BEGIN Material provided

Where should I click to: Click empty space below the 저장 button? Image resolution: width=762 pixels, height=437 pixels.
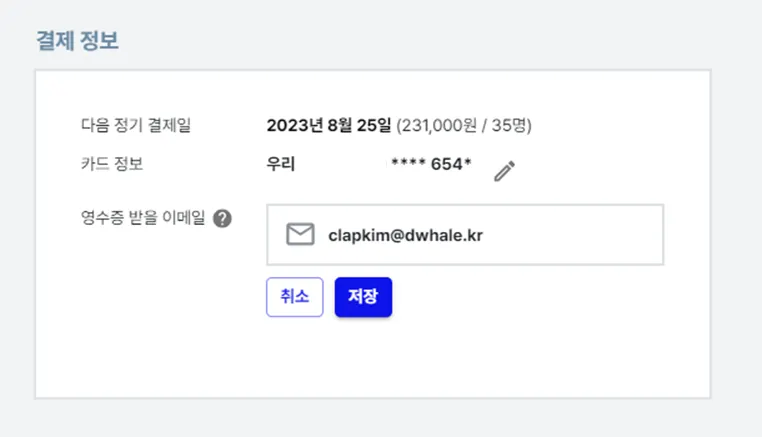point(363,357)
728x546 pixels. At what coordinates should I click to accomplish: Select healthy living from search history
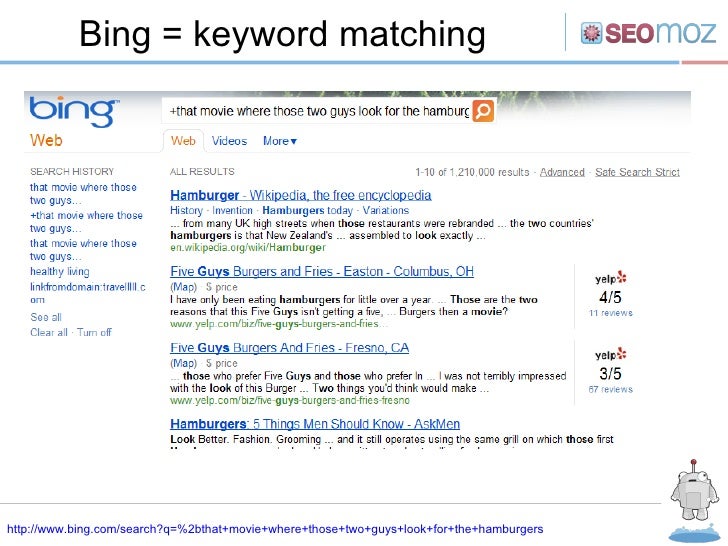[59, 272]
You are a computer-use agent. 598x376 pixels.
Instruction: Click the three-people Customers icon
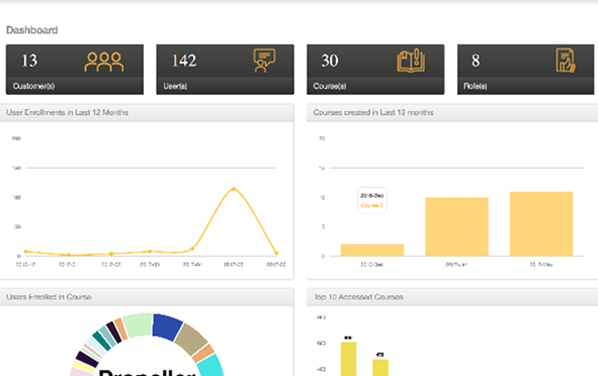click(x=104, y=62)
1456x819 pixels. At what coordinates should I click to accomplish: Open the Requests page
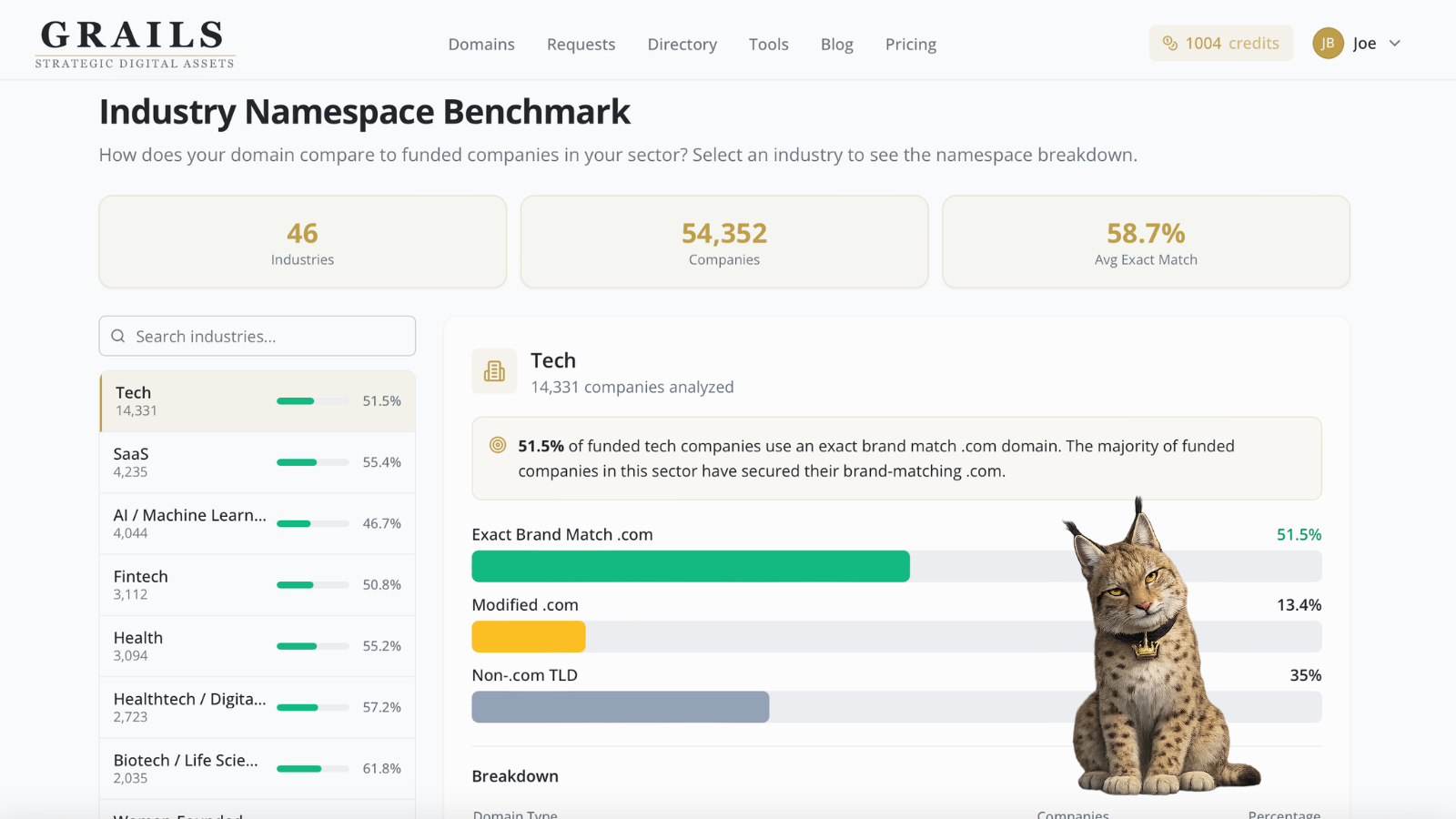click(x=581, y=45)
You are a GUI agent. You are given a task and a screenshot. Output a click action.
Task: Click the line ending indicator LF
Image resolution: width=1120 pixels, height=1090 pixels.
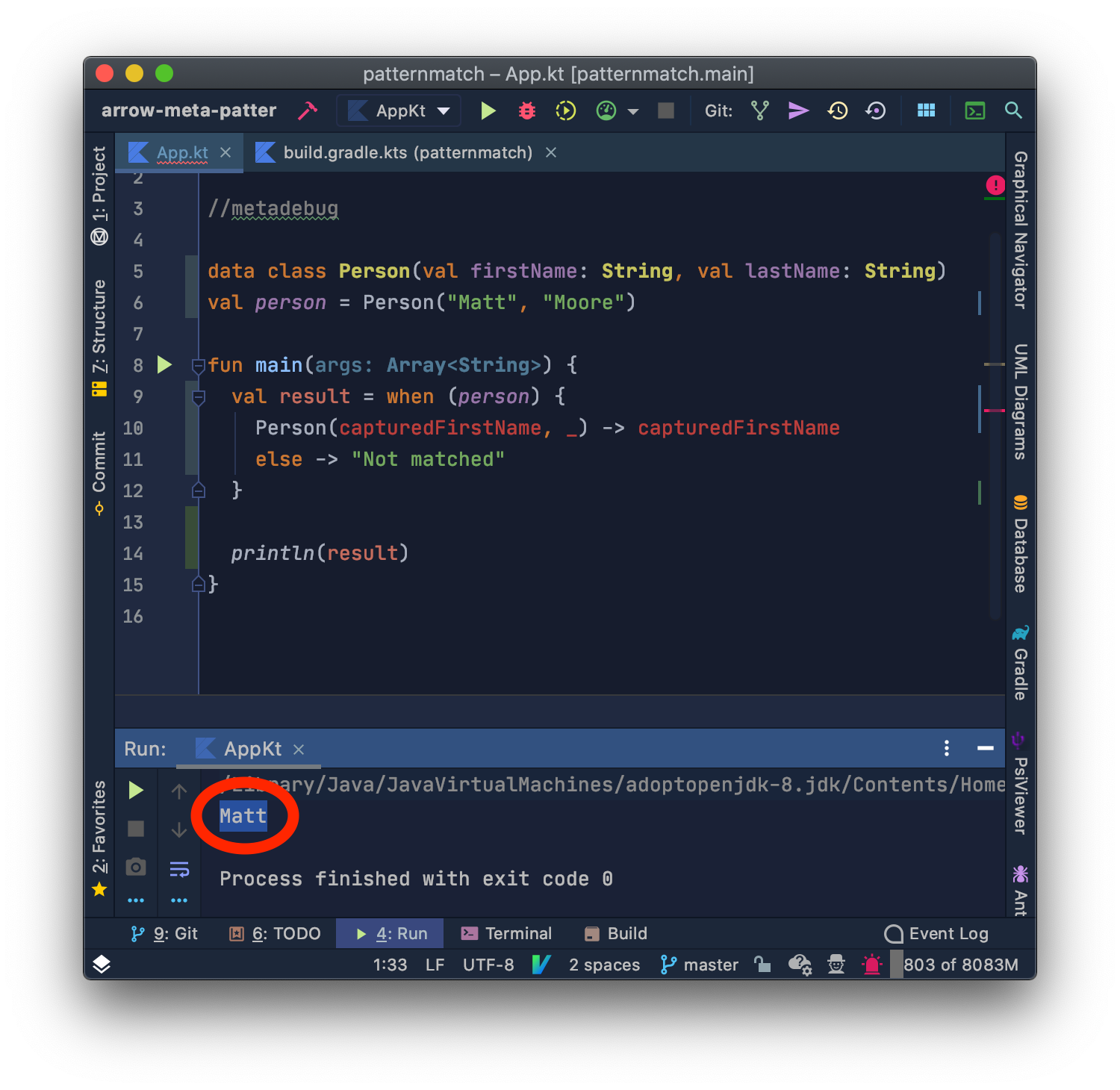click(434, 965)
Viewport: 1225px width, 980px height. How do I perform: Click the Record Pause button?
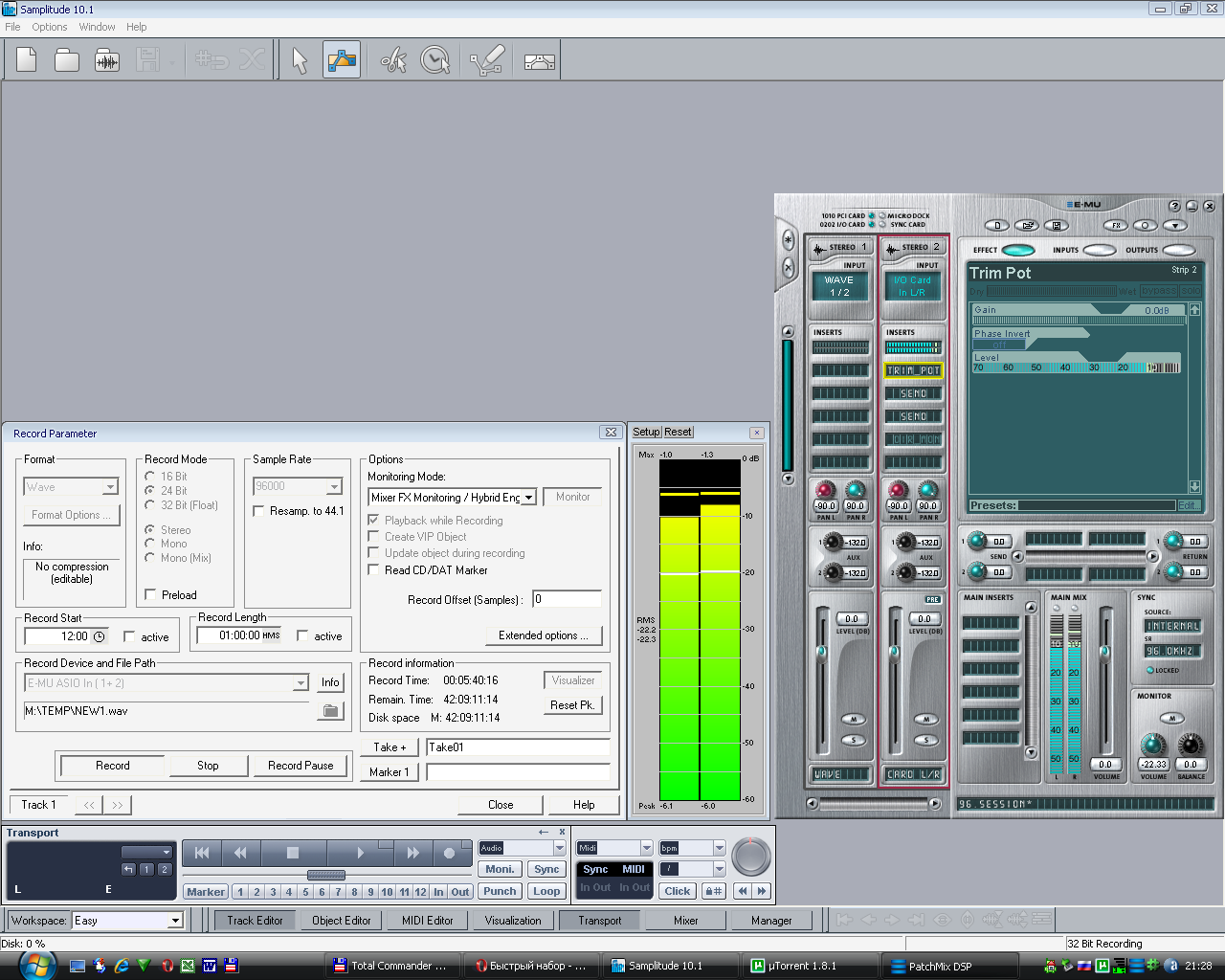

END Material provided

## What needs to be done
Quote every record above exactly, leaving out any pictures.

## Response
Where should I click to: Click empty space below the 저장 button? Image resolution: width=762 pixels, height=437 pixels.
point(363,357)
728x546 pixels. At what coordinates should I click to accomplish: Select healthy living from search history
[59, 272]
You are a computer-use agent. 598x376 pixels.
Instruction: Click the three-people Customers icon
click(x=104, y=62)
1456x819 pixels. At what coordinates should I click to accomplish: Open the Requests page
click(x=581, y=45)
You are a GUI agent. You are given a task and a screenshot. Output a click action.
Task: Click the line ending indicator LF
Image resolution: width=1120 pixels, height=1090 pixels.
click(434, 965)
Viewport: 1225px width, 980px height. How do I perform: Click the Record Pause button?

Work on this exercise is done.